问HN:你们正在使用哪些大型语言模型(LLM),以及原因是什么?
你好,HN!
我想知道大家现在日常使用的工具是什么,以及为什么选择它们?
我发现自己在工作中使用GPT-5.5的频率超过了Opus 4.7,这真是一个不小的转变。之前,我一直使用Opus 4.6处理所有事务,而GPT-5.4仅仅是作为第二意见出现(Grok则是一个遥远的第三选择,只在我想要加入一些“混乱”时才会使用)。我个人转变的原因是,我发现GPT-5.5在一致性和可预测性上表现得更好,写作风格也让我觉得不那么疲惫(尽管它的代码质量不如Opus 4.7)。
在个人项目中,我开始尝试DeepSeek V4,给我留下了深刻的印象,因为它的性价比非常高,我发现1M的token窗口对长时间运行的任务非常有帮助。不过,我可能对任务中的压缩问题有些过于担忧。DeepSeek在一次性处理任务的能力上不如GPT-5.5或Opus 4.7,但在有足够的代码检查和静态分析保护措施下,我发现很难抱怨或挑剔(尤其是考虑到它的价格)。
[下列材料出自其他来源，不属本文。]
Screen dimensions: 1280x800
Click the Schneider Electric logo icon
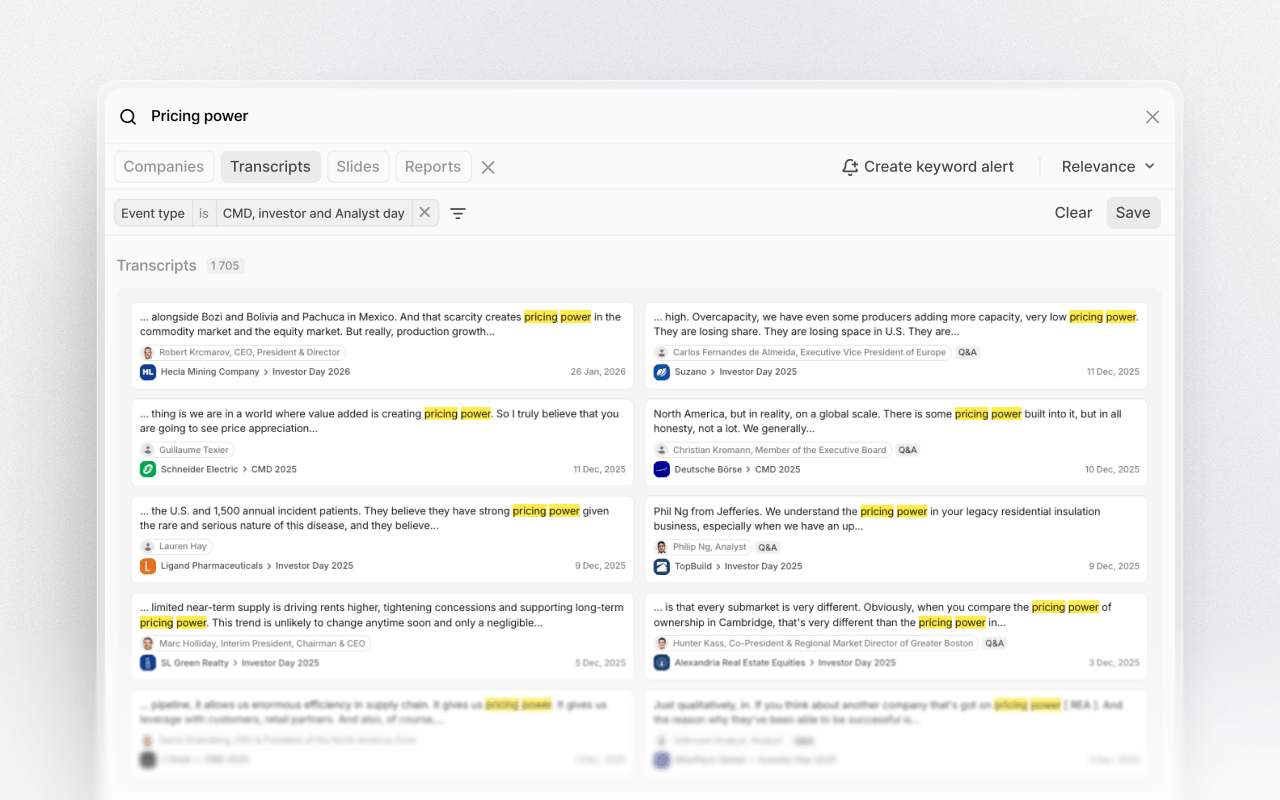pyautogui.click(x=148, y=469)
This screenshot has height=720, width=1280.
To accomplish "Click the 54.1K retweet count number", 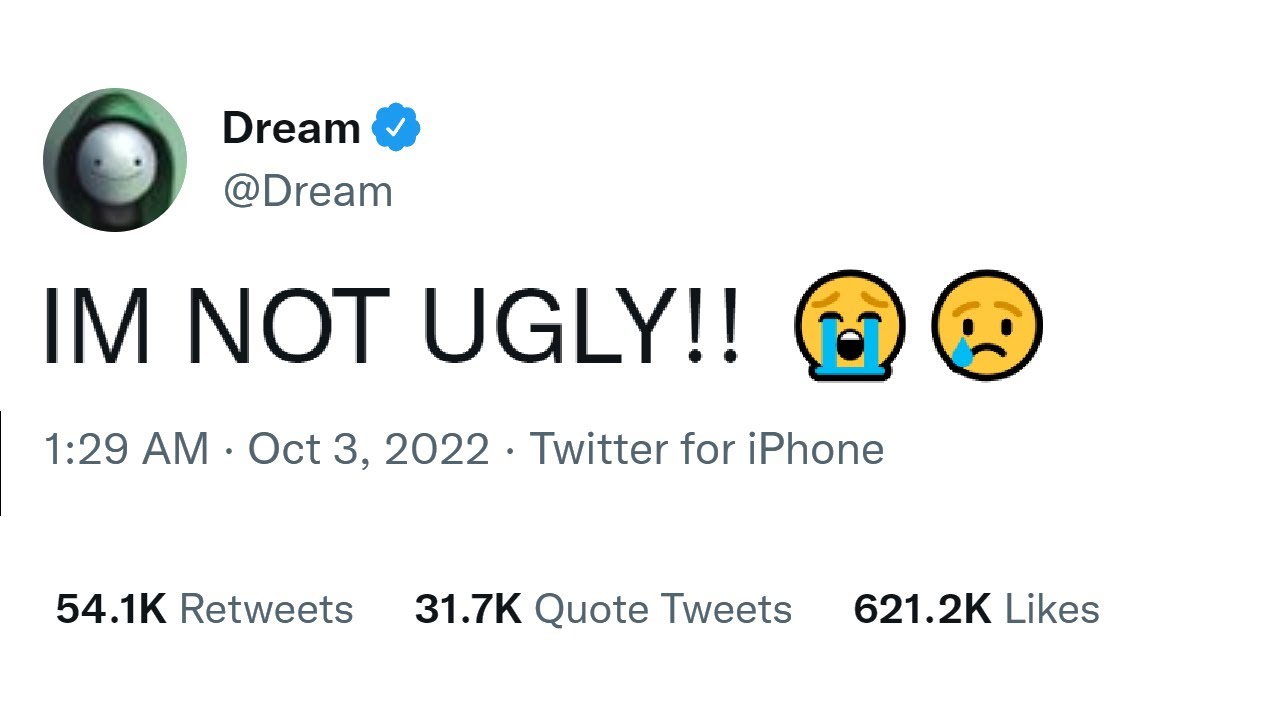I will tap(111, 609).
最后,如果你们也在使用重排序和/或嵌入模型,或者其他任何工具来增强或执行特定任务,请分享一下!
查看原文
Hello, HN!<p>I'm wondering what y'all are using for your daily driver these days and <i>why</i>?<p>I've found myself using GPT-5.5 more than Opus 4.7 for work; which, has been a pretty big reversal. Previously, I was using Opus 4.6 for everything, and GPT-5.4 was only ever in the picture to provide a second opinion (with Grok a distant 3rd only when I wanted to throw some "chaos" into the mix). The reason I've personally pivoted, is I've found GPT-5.5 to be a bit more consistent, predictable, and tends to write in a way I find less tiresome (even if the code isn't quite as good as Opus 4.7).<p>For personal projects, I've started experimenting with DeepSeek V4 and have been pretty blown away by it because of it's cost to quality and I've found the 1M token window to be incredibly helpful for long-running tasks. Though I may also have an over abundance of fear of compaction during tasks. DeepSeek isn't quite as good at one-shotting things as either GPT-5.5 or Opus-4.7, but with sufficient linter/static-analysis guardrails I've found it's really hard to complain or find faults (especially at the price).<p>Finally, if you're also making use of reranking and/or embedding models, or anything else, to augment or perform specific tasks please share those too!